A NASA está priorizando o Artemis 3, e se a Europa Clipper depender do SLS, terá que esperar sua vez de voar. De acordo com Bridenstine, a NASA agora está “planejando construir a Europa Clipper e, em seguida, armazená-lo, porque não teremos um foguete SLS disponível até 2025”. É uma péssima notícia principalmente para a equipe responsável pela missão Clipper, que planejava ter a espaçonave pronta para o lançamento no início de… 2024, o mesmo ano do pouso na Lua.

Tecnicamente, a sonda poderia ser enviada à Lua de Júpiter em um foguete comercial, como o Falcon Heavy da SpaceX, mas a legislação não parece querer dar espaço para a parceria entre a NASA e o setor privado neste caso específico.

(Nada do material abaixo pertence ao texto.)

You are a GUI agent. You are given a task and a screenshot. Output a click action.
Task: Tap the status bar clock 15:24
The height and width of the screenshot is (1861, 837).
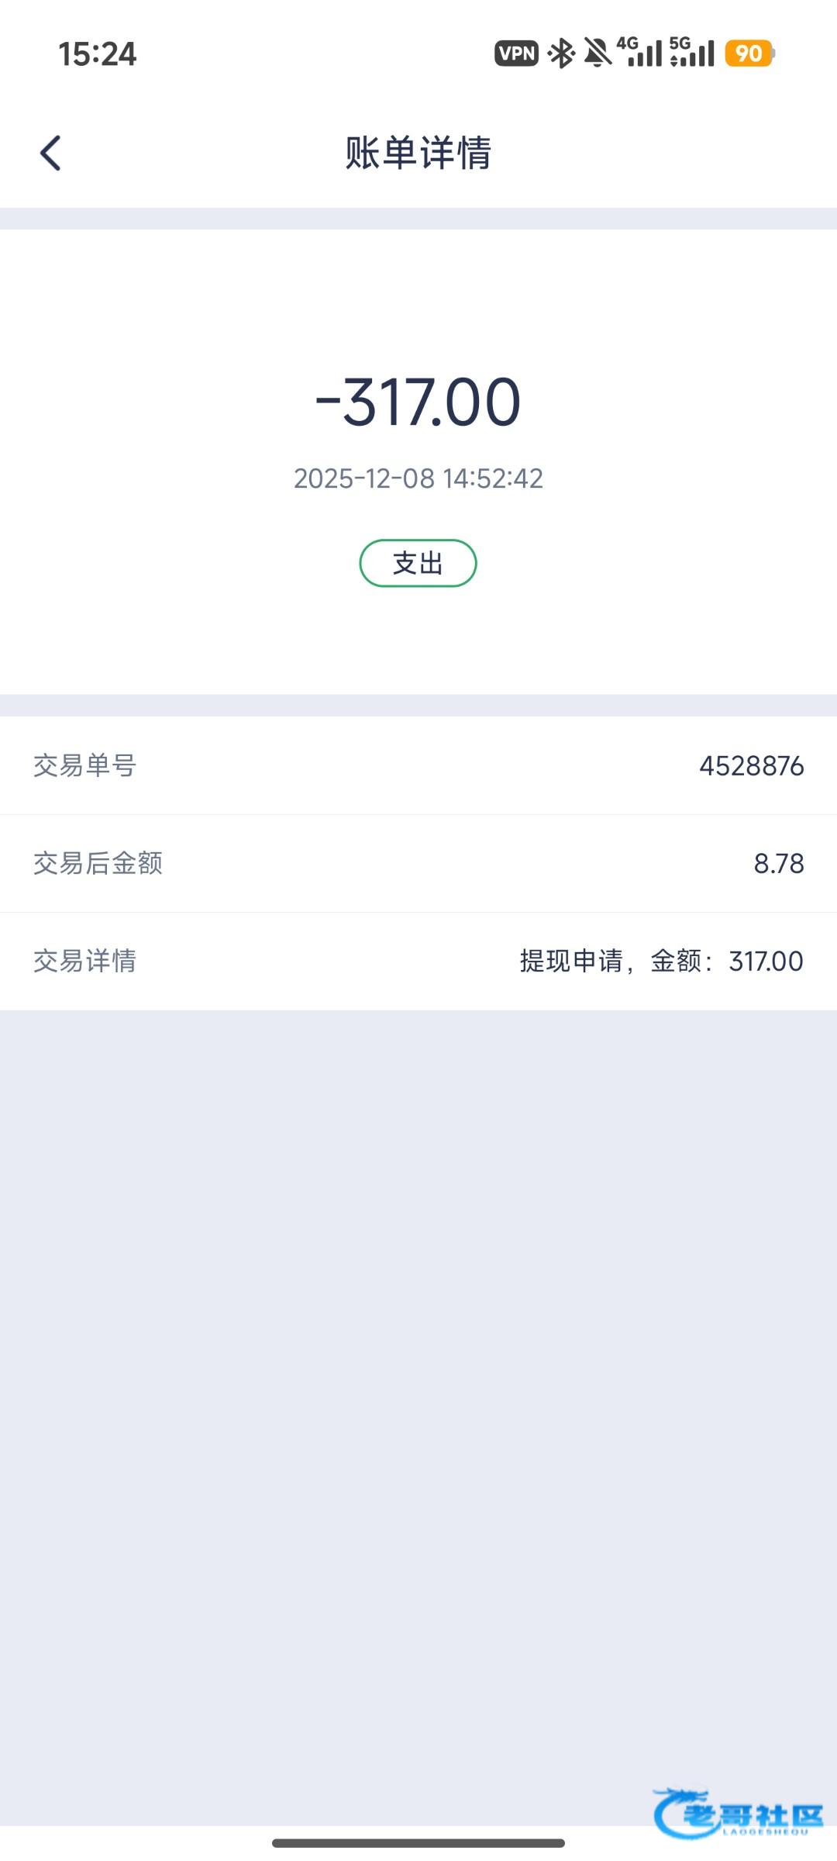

Portanto, se os legisladores não mudarem de ideia, a missão na lua de Júpiter será adiada para, provavelmente, 2030. “Não acho que seja o plano certo, mas vamos seguir a lei”, disse Bridenstine.

Joel Graham, funcionário do Comitê de Comércio, Ciência e Transporte do Senado, apoiou a decisão, e sugeriu que a responsabilidade seja direcionada às empresas responsáveis pela fabricação das peças do SLS. “Eu certamente espero que nossos fornecedores possam atender a isso [ao prazo] e fornecer o veículo", disse ele. “Acho que todos podemos concordar que [o SLS] é o melhor veículo para enviar [a Clipper]”.